• [WORK REQUEST]: Repeat the lines below exactly as written, please, from the line with "758x403 pixels." to the line with "Given: Click the ITE IT8718F chip icon", both lines included, and no others.

• [DATA SECTION]:
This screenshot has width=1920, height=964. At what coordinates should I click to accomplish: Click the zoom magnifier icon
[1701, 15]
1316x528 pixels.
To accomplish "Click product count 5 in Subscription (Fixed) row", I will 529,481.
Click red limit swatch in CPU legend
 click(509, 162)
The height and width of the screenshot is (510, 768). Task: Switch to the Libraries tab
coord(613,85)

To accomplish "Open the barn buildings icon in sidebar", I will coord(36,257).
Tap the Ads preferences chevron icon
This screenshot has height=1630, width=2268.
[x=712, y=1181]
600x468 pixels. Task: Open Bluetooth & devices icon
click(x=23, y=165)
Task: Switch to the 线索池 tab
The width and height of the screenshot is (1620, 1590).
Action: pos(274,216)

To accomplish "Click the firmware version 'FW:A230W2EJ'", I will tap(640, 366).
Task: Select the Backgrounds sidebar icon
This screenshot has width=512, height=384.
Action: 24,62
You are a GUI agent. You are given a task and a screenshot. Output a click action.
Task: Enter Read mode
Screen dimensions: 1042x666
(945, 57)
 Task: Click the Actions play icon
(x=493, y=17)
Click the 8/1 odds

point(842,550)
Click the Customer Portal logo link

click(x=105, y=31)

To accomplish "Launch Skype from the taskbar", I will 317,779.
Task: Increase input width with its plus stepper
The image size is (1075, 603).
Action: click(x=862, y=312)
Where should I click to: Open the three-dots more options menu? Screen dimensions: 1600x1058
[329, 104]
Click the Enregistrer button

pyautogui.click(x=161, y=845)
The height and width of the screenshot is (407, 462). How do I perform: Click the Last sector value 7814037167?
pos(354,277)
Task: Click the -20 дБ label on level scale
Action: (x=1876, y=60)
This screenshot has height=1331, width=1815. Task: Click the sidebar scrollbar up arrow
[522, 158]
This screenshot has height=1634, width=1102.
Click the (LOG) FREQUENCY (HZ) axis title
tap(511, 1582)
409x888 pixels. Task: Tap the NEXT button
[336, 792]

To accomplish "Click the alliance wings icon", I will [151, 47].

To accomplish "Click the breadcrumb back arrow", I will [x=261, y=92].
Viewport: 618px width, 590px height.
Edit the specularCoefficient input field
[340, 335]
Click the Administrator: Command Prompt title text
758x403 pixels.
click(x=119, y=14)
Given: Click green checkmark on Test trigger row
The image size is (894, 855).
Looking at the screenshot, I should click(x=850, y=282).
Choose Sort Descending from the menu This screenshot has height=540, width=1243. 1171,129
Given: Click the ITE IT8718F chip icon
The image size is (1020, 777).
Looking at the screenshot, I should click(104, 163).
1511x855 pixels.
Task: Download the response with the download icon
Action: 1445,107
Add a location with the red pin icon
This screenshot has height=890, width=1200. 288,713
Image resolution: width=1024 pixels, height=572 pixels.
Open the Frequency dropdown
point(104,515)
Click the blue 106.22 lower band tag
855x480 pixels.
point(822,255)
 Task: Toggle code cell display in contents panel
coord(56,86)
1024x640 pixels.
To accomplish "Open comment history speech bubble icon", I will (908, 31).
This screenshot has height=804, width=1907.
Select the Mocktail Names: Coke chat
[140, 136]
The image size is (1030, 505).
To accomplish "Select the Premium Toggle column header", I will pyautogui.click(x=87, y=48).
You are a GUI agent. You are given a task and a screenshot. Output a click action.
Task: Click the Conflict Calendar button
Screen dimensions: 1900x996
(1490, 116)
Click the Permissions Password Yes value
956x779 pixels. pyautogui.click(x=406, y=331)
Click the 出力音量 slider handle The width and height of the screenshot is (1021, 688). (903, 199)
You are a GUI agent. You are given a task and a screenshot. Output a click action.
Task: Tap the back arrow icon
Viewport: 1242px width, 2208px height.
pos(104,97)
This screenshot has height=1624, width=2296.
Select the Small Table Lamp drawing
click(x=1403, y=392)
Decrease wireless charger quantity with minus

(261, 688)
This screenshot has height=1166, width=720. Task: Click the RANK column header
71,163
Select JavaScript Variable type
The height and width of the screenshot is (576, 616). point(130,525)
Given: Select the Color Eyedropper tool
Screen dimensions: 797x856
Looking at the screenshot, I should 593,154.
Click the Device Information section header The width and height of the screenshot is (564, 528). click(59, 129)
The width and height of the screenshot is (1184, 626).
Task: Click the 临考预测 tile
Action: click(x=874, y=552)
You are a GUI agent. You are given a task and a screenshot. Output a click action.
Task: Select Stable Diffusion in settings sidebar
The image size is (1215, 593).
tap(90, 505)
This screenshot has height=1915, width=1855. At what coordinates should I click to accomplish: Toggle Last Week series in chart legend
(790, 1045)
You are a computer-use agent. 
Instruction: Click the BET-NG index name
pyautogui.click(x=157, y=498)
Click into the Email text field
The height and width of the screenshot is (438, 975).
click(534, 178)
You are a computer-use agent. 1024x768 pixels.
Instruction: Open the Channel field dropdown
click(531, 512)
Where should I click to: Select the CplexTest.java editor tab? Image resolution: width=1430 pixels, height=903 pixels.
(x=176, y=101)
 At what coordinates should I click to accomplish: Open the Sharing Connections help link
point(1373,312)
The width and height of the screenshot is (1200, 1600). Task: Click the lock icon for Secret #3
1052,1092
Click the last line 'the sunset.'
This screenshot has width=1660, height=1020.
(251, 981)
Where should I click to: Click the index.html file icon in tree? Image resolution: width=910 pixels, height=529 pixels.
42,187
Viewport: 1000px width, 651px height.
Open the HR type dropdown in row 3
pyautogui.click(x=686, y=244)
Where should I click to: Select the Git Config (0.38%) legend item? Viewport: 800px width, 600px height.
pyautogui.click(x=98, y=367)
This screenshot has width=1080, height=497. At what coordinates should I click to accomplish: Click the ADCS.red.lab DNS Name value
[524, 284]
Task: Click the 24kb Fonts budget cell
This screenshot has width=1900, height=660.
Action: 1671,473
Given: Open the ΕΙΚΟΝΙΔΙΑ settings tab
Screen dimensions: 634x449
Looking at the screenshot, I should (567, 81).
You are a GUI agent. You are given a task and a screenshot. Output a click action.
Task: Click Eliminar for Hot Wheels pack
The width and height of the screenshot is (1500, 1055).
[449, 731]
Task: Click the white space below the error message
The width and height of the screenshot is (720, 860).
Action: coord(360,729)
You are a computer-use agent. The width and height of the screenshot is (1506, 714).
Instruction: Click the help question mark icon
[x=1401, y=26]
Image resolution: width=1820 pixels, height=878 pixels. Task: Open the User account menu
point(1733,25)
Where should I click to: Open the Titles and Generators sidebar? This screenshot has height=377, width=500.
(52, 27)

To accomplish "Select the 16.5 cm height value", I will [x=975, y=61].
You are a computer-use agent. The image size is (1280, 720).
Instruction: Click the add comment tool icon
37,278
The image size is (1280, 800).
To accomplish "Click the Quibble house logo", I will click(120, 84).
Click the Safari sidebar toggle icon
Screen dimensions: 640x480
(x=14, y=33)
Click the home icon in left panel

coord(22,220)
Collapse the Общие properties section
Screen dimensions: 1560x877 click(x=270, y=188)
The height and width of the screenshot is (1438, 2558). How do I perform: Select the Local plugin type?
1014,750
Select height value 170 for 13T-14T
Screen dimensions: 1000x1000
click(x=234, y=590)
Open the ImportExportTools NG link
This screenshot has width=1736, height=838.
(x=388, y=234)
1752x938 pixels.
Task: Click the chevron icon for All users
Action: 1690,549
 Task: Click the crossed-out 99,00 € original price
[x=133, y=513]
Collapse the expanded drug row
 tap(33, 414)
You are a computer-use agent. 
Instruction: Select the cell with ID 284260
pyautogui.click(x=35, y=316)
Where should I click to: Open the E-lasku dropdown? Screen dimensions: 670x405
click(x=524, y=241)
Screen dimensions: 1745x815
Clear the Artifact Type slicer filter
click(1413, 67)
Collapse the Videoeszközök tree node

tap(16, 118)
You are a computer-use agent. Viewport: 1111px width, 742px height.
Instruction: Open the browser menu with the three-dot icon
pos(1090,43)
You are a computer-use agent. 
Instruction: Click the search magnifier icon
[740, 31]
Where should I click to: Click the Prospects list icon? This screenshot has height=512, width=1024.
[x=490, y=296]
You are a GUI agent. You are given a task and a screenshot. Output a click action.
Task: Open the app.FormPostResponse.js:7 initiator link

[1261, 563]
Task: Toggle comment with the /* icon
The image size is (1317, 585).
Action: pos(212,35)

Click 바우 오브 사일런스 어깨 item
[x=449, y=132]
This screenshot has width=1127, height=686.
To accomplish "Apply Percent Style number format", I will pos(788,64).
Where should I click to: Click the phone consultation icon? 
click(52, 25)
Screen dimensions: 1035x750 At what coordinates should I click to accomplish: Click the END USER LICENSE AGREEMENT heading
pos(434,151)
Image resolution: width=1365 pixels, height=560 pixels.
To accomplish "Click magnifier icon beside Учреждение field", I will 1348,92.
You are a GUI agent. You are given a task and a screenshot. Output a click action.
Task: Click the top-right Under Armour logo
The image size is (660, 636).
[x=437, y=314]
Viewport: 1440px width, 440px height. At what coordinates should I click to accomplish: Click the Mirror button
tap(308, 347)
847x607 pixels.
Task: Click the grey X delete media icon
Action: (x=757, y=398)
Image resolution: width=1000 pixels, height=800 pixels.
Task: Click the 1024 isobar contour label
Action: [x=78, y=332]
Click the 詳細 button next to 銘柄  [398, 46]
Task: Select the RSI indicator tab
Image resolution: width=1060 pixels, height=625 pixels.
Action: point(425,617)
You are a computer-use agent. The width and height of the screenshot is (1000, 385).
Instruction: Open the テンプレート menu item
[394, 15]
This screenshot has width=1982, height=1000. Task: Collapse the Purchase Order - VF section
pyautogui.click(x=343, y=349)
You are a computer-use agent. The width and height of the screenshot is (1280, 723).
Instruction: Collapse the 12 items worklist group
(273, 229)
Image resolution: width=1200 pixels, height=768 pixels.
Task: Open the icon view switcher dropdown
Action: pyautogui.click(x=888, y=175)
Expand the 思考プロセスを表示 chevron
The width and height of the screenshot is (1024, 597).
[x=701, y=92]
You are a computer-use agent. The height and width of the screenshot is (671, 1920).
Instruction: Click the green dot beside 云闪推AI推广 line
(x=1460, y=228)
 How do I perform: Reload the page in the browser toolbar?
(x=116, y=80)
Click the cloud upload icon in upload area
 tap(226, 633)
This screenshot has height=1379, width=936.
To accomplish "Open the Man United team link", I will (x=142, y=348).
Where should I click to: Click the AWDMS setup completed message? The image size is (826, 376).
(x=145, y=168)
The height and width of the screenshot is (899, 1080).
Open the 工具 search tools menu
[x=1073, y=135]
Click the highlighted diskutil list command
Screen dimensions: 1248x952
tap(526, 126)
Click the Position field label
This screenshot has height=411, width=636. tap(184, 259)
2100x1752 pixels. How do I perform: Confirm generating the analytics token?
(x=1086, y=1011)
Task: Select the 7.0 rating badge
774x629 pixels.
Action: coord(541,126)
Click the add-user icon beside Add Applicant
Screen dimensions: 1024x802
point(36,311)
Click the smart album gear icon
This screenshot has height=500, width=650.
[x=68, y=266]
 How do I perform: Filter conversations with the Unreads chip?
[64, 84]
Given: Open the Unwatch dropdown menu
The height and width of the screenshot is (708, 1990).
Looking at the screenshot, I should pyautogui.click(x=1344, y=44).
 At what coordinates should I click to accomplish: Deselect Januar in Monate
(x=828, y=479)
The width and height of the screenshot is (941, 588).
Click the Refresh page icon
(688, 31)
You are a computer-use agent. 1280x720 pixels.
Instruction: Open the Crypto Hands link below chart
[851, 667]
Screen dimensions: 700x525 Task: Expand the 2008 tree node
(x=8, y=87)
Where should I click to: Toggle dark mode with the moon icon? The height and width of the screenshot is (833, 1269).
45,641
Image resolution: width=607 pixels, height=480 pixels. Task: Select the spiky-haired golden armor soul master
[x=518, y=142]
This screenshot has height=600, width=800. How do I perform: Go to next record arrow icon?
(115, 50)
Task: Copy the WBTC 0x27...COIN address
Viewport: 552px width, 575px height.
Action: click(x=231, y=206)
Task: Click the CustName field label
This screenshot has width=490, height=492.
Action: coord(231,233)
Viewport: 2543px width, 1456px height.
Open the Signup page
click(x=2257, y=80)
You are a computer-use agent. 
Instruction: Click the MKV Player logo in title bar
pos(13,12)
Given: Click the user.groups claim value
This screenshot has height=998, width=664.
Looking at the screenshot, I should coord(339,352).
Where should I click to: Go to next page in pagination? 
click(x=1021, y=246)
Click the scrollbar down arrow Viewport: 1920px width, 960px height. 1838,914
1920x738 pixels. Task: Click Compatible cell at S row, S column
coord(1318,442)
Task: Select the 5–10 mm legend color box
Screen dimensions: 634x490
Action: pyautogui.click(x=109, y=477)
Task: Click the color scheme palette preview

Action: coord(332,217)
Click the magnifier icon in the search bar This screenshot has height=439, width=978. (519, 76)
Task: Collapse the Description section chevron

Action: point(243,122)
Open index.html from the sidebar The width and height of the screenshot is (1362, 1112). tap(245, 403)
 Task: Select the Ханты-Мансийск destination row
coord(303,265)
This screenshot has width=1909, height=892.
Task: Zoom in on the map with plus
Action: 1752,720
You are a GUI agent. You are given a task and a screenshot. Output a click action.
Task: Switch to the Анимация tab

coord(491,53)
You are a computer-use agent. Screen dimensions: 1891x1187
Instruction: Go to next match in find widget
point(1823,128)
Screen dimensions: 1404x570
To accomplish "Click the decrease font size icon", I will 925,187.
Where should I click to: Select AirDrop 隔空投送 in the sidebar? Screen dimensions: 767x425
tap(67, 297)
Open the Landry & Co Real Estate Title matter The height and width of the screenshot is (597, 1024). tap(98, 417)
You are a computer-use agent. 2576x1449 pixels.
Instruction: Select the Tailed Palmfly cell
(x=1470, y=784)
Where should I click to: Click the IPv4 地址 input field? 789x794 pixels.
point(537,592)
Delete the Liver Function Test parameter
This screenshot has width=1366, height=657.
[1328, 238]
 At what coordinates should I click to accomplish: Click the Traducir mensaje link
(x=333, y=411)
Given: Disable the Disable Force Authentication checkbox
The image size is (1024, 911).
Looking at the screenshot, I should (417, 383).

• [EXERCISE RESULT]:
758x403 pixels.
click(x=119, y=14)
Given: Click green checkmark on Test trigger row
The image size is (894, 855).
Looking at the screenshot, I should click(x=850, y=282).
Choose Sort Descending from the menu This screenshot has height=540, width=1243. 1171,129
Given: Click the ITE IT8718F chip icon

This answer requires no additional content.